* DATA SHOWN:

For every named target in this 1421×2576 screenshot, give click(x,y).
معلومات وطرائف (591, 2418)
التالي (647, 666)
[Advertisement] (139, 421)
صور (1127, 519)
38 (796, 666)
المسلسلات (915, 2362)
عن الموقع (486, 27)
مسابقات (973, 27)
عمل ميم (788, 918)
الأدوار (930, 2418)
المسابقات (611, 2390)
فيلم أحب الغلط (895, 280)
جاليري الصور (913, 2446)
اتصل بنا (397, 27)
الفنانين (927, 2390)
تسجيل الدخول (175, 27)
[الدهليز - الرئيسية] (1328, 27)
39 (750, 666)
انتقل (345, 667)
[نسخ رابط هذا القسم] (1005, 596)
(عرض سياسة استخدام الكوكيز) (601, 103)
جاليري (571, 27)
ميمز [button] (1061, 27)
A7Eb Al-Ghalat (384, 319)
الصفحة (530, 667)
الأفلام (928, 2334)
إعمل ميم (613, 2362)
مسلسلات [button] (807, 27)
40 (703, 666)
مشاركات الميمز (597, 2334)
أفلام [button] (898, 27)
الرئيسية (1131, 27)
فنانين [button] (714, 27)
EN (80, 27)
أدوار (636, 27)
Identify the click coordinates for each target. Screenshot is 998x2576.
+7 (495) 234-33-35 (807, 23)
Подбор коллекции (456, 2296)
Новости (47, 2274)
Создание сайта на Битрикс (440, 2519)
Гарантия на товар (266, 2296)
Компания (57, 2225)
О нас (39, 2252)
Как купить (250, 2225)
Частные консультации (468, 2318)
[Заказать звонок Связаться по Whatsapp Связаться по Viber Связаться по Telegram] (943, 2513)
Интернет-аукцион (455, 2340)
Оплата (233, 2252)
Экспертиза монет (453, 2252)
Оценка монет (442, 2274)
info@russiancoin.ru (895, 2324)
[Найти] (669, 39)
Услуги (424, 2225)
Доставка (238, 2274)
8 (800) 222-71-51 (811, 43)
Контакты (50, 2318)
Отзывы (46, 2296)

* WHAT IS REQUIRED: Each entry above is to be written out exactly.

* SOLUTION TO THIS PROBLEM:
For every named target in this 1421×2576 screenshot, give click(x,y).
معلومات وطرائف (591, 2418)
التالي (647, 666)
[Advertisement] (139, 421)
صور (1127, 519)
38 (796, 666)
المسلسلات (915, 2362)
عن الموقع (486, 27)
مسابقات (973, 27)
عمل ميم (788, 918)
الأدوار (930, 2418)
المسابقات (611, 2390)
فيلم أحب الغلط (895, 280)
جاليري الصور (913, 2446)
اتصل بنا (397, 27)
الفنانين (927, 2390)
تسجيل الدخول (175, 27)
[الدهليز - الرئيسية] (1328, 27)
39 (750, 666)
انتقل (345, 667)
[نسخ رابط هذا القسم] (1005, 596)
(عرض سياسة استخدام الكوكيز) (601, 103)
جاليري (571, 27)
ميمز [button] (1061, 27)
A7Eb Al-Ghalat (384, 319)
الصفحة (530, 667)
الأفلام (928, 2334)
إعمل ميم (613, 2362)
مسلسلات [button] (807, 27)
40 (703, 666)
مشاركات الميمز (597, 2334)
أفلام [button] (898, 27)
الرئيسية (1131, 27)
فنانين [button] (714, 27)
EN (80, 27)
أدوار (636, 27)
Identify the click coordinates for each target. Screenshot is 998x2576.
+7 (495) 234-33-35 (807, 23)
Подбор коллекции (456, 2296)
Новости (47, 2274)
Создание сайта на Битрикс (440, 2519)
Гарантия на товар (266, 2296)
Компания (57, 2225)
О нас (39, 2252)
Как купить (250, 2225)
Частные консультации (468, 2318)
[Заказать звонок Связаться по Whatsapp Связаться по Viber Связаться по Telegram] (943, 2513)
Интернет-аукцион (455, 2340)
Оплата (233, 2252)
Экспертиза монет (453, 2252)
Оценка монет (442, 2274)
info@russiancoin.ru (895, 2324)
[Найти] (669, 39)
Услуги (424, 2225)
Доставка (238, 2274)
8 (800) 222-71-51 (811, 43)
Контакты (50, 2318)
Отзывы (46, 2296)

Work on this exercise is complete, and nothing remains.